The United Kingdom (UK), hoping to ease a supply-chain crisis and forestall a Christmas logjam, will grant temporary visas to more than 10,000 foreigners to work as truck drivers and in the food industry, the Washington Post has reported.
The move is a departure for the government of Prime Minister Boris Johnson. After exiting the European Union in January 2020, Britain overhauled its immigration system to end what it called an over-reliance on cheap, low-skilled foreign labour. Officials said they wanted to develop the domestic workforce, and employers needed to adjust and invest more in technology and automation.
But in a U-turn announced late Saturday, officials said they would allow 5,000 temporary visas for truck drivers and 5,500 for poultry workers through Christmas Eve. Britain is grappling with a string of shortages: Supermarkets are running out of goods, and restaurant chains such as McDonald’s and KFC are cutting items from their menus.
The truck driver shortage is particularly acute. Britain’s Road Haulage Association estimates the country needs about 100,000 drivers.
The crisis spread over the weekend to gas stations, resulting in long lines at the pump.
BP said that about 30 per cent of its 1,200 sites in Britain had run out of the two main grades of fuel on Sunday.
Some stations said they were rationing fuel.
The gloom was lifted, at least momentarily when the BBC sent a reporter to a gas station to cover the crisis. His name? Phil McCann.
Business groups said the emergency visas were too little, too late. For months, businesses have warned of labour shortages across the economy and urged the government to relax its rules for some sectors to make it easier to recruit workers from the European Union.
But the government resisted the calls, saying an influx of cheaper foreign labour could reduce companies’ incentives to improve pay and working conditions for British workers.

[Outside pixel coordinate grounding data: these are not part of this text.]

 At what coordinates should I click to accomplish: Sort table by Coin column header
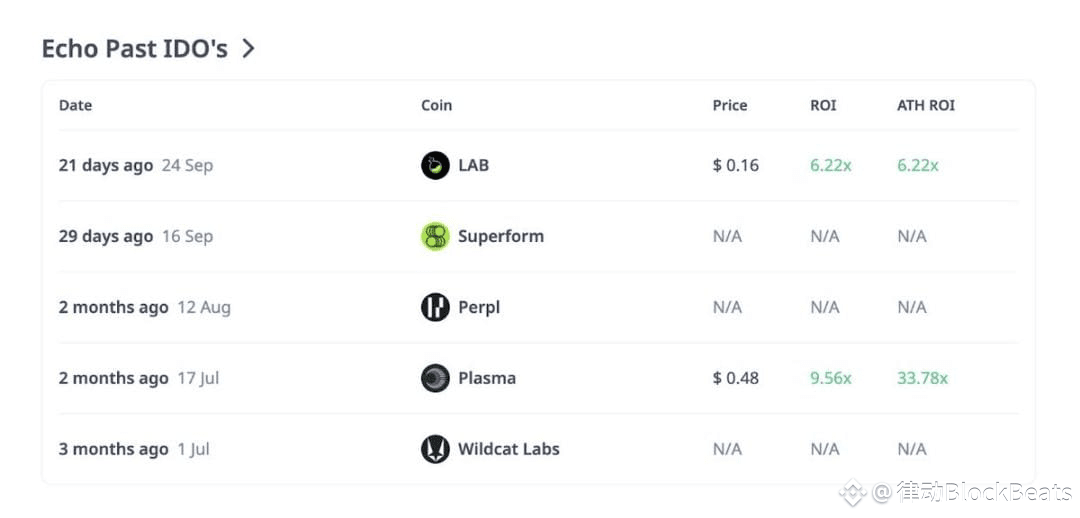pyautogui.click(x=436, y=105)
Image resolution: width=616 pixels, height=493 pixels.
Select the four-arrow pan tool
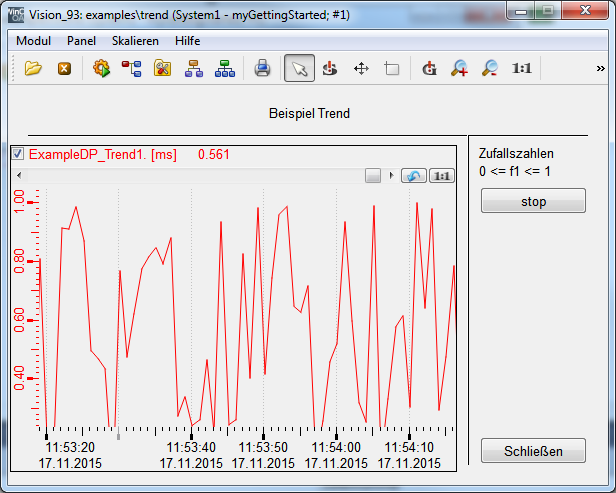click(x=361, y=68)
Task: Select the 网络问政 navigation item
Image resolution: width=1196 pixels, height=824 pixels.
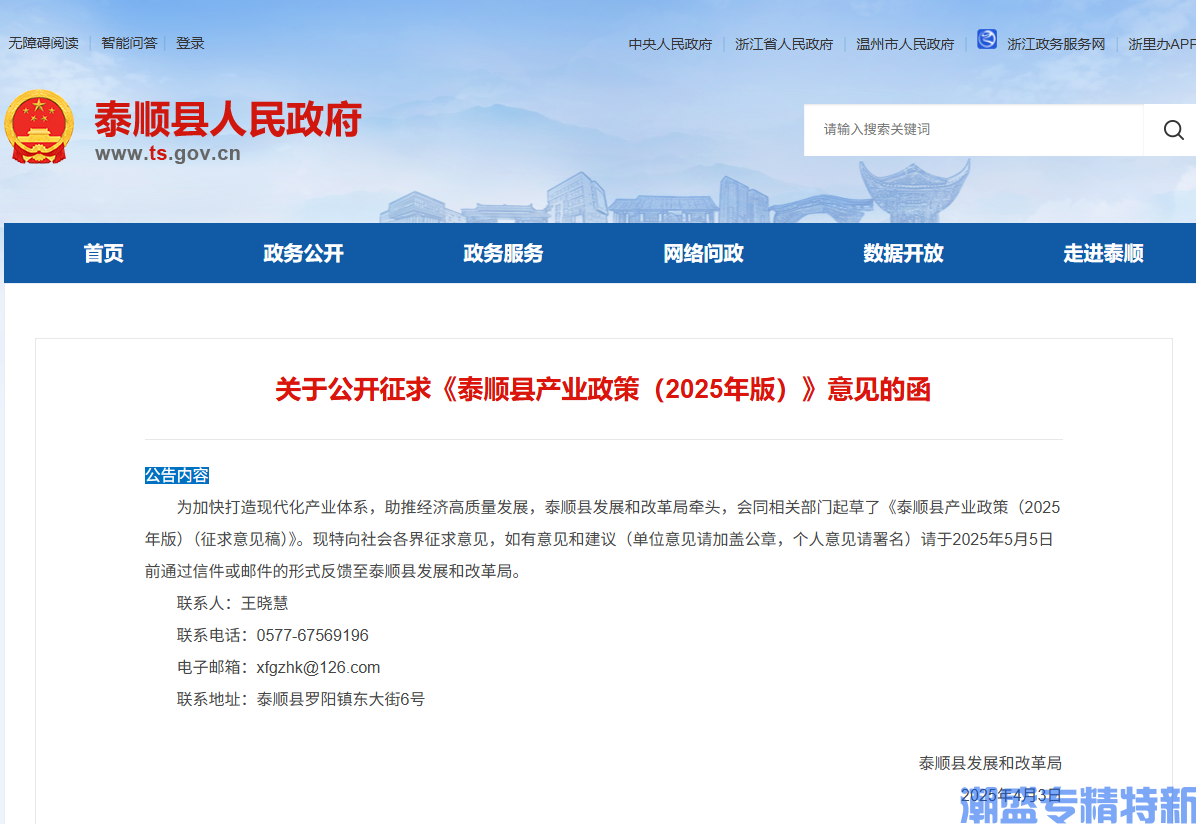Action: [x=704, y=253]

Andrew Marr, a BBC presenter, asked Transport Secretary Grant Shapps about the government’s reversal on his Sunday morning show: “On Friday, you said you weren’t going to bring in foreign workers, and now you are.”
“I said we will do whatever we need to do to make sure that things flow in this country,” Shapps said in response. “But we don’t want to be relying on overseas labour in the longer run, which is why this is limited to Christmas.”
Officials will be keen to avoid scenes from 2000 when a fuel-related crisis nearly brought the economy to gridlock. It was the only time during Tony Blair’s first term that his popularity ratings took a serious hit.